Le Libraire
C'est une histoire d'amour que propose ici Regis de Sá Moreira. Celle d'un homme que ses aventures avec trois femmes successives ont conduit à se consacrer exclusivement aux livres, qu'il lit puis vend – ou donne parfois. Le lecteur suit le libraire, dont le nom restera inconnu, tout au long d'une journée. C'est l'occasion de présenter les lubies de cet homme qui ne franchit plus le seuil de sa boutique, mais aussi les clients auxquels il a affaire.
Le ton du récit est léger, et l'on se prend bien souvent à sourire à la lecture des réactions du libraire face aux demandes qui lui sont faites. On se creuse les méninges avec lui quant aux titres des trois ouvrages que l'on emporterait sur une île déserte.
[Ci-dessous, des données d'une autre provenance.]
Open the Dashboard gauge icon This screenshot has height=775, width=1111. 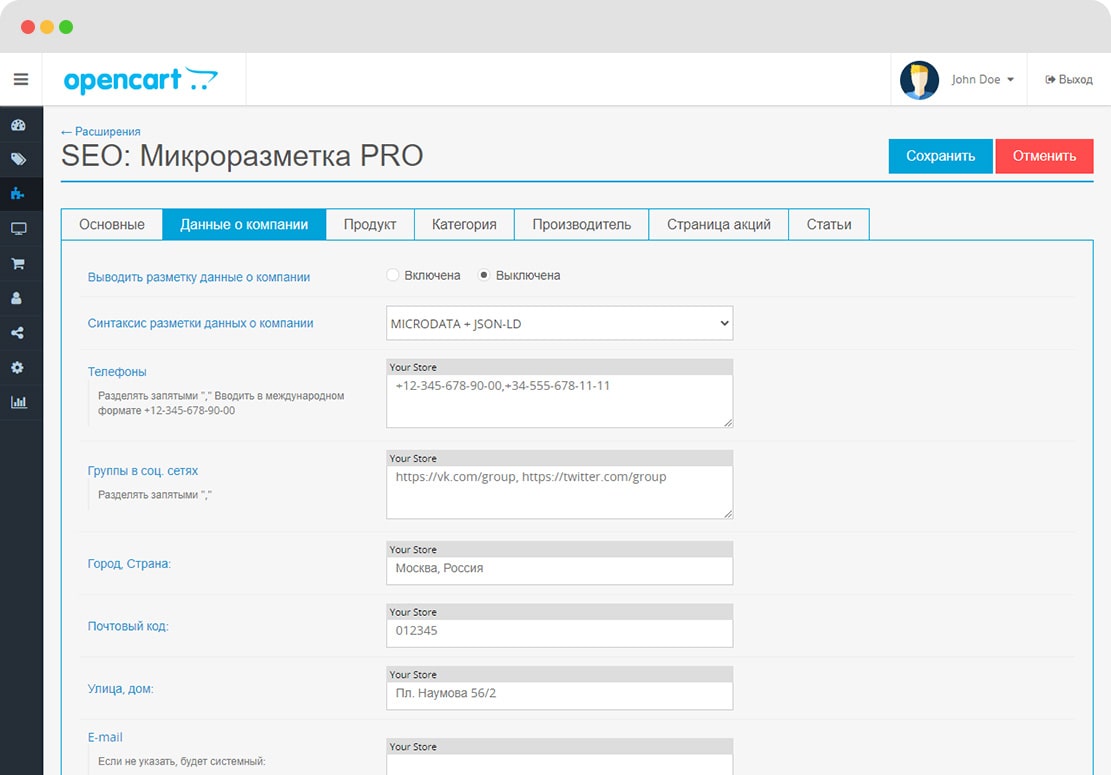click(18, 125)
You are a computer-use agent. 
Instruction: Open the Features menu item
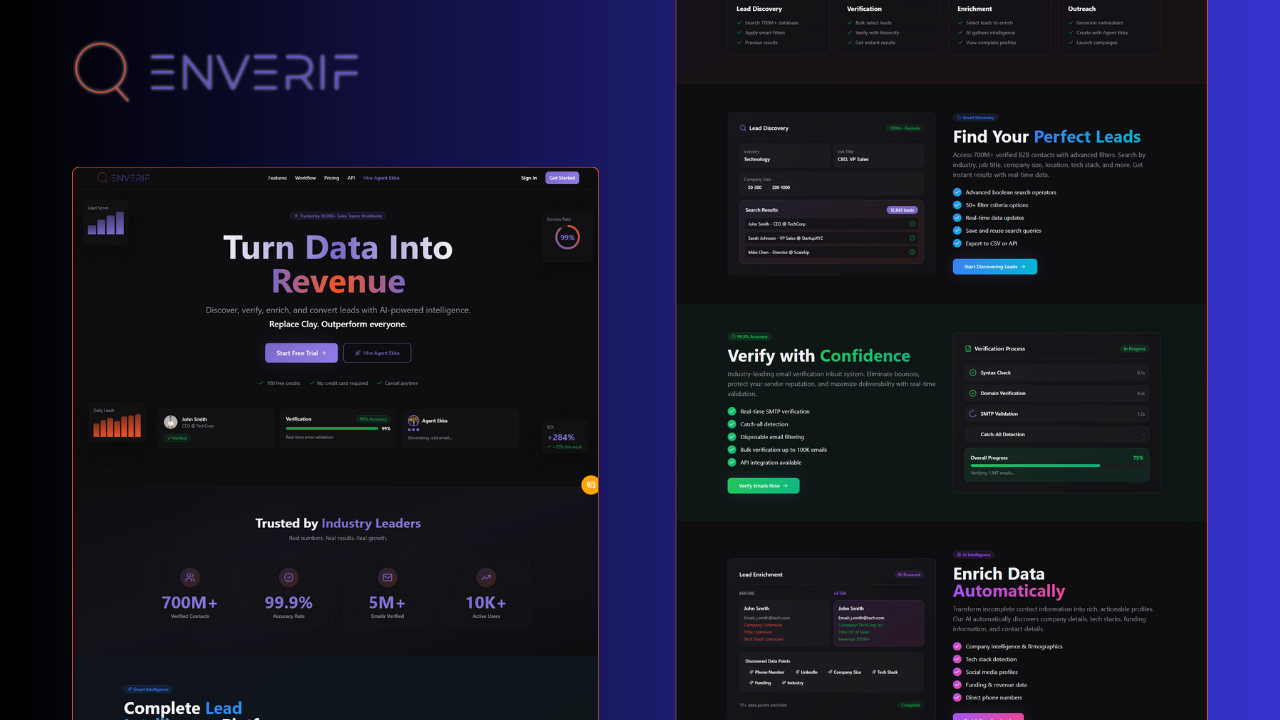(277, 178)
On se réjouit de le voir chasser avec perte et fracas ceux qui viennent acheter "de la merde" : "les gens mécontents n'avaient qu'à se rendre dans l'une ou l'autre des nombreuses librairies de la ville (…) pour s'acheter leurs merdes, le libraire ne voyait pas pourquoi ce serait à lui de le faire". De chapitre en chapitre, on attend le poudoupoudoupoudou de la porte d'entrée et on se demande quel portrait de client va suivre. Pour un peu, on irait faire bouillir de l'eau pour se préparer une tisane à l'unisson avec le libraire.
Derrière la légèreté du propos se dissimule cependant une réflexion sur la place du livre, sur son statut (objet ou contenu ?), sur le rapport qu'un libraire peut avoir avec les clients, et aussi sur la solitude. Si les anecdotes dont déborde cet ouvrage ne manquent pas de réalisme, l'univers du libraire offre un aspect hors du temps, un peu magique. Le lecteur flotte entre deux mondes, porté par une écriture qui ne manque pas de poésie. La critique de cet ouvrage par Télérama faisait référence au film Amélie Poulain, et la comparaison est intéressante car on retrouve en effet une réalité décalée et des personnages hauts en couleurs dans Le Libraire. Il s'agit donc d'une lecture agréable et reposante, qui risque de changer le regard que chacun porte sur son libraire favori.
Le Libraire, Regis de Sá Moreira, 2004.